In order to expedite the repair, my husband gave her the make of the toilet (Kohler–a pretty standard brand) and the part number of the flush valve we needed. She had clearly never heard of Kohler–she asked whether that was a brand and could he spell it, which was disconcerting coming from someone who worked at a plumbing company. She did repeat the part number twice, to be sure she’d heard accurately.
This time, the plumber did show up (the following day), but without the part. According to him, she hadn’t passed on the information. He said he’d have to locate the part and come back, but that we really should consider buying a new toilet.
This was a Friday. The plumber left (without selling us a new toilet) saying he would secure the proper part and be back Monday. He did return on Monday, as promised, but with the wrong part. He left again, promising to find the right one and to call when he did.

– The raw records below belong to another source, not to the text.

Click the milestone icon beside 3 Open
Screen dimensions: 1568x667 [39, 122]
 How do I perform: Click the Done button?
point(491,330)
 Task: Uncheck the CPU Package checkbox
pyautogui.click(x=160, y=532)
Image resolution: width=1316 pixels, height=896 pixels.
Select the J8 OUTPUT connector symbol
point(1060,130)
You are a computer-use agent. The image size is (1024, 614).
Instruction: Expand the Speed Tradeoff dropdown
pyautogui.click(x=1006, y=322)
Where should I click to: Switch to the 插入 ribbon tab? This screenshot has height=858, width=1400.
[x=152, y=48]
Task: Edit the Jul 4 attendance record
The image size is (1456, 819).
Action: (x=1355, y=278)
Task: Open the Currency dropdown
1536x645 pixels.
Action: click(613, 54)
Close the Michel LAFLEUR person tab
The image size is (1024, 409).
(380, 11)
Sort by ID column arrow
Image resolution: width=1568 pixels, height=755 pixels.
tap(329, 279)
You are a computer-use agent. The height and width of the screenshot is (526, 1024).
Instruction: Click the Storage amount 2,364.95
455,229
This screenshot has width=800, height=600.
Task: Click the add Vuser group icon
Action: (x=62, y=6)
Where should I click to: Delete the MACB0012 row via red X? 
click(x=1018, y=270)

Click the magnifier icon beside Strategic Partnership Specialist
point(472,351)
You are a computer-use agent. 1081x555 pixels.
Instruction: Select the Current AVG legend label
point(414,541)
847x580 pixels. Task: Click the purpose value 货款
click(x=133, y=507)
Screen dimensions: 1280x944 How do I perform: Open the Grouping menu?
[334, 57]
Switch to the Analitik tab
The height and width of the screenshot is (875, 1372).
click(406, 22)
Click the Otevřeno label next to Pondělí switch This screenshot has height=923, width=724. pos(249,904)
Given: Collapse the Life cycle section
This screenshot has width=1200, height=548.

At that point, I called our daughter who had mentioned that she had a plumber she liked. When I called that company, the phone was answered by a knowledgable person who immediately dispatched a plumber, and texted me to let me know he was on the way. (They even included a photo of the man they sent, so I’d know it was him.) That plumber was at my home within an hour of my call, and proceeded to install the new flush valve–properly and without trying to sell us a new toilet.
Guess which company I will use in the future?
Why do I say this mundane story is a parable?
The first company markets itself constantly. It runs lots of television spots and internet ads, and periodically mass mails “special offers.” It’s pretty obvious that the owners place more importance on image than on competence.
We live in an age that promotes celebrity over substance. We prefer pundits who tell us what we want to hear to “elitists” who actually know what they are talking about–politicians who give us slick sales patters over less-assured candidates who recognize the complexities of issues. But name-recognition and celebrity will only take you so far. At some point, you have to be able to do the job.
The Trump Administration has a lot in common with that first plumbing company we called.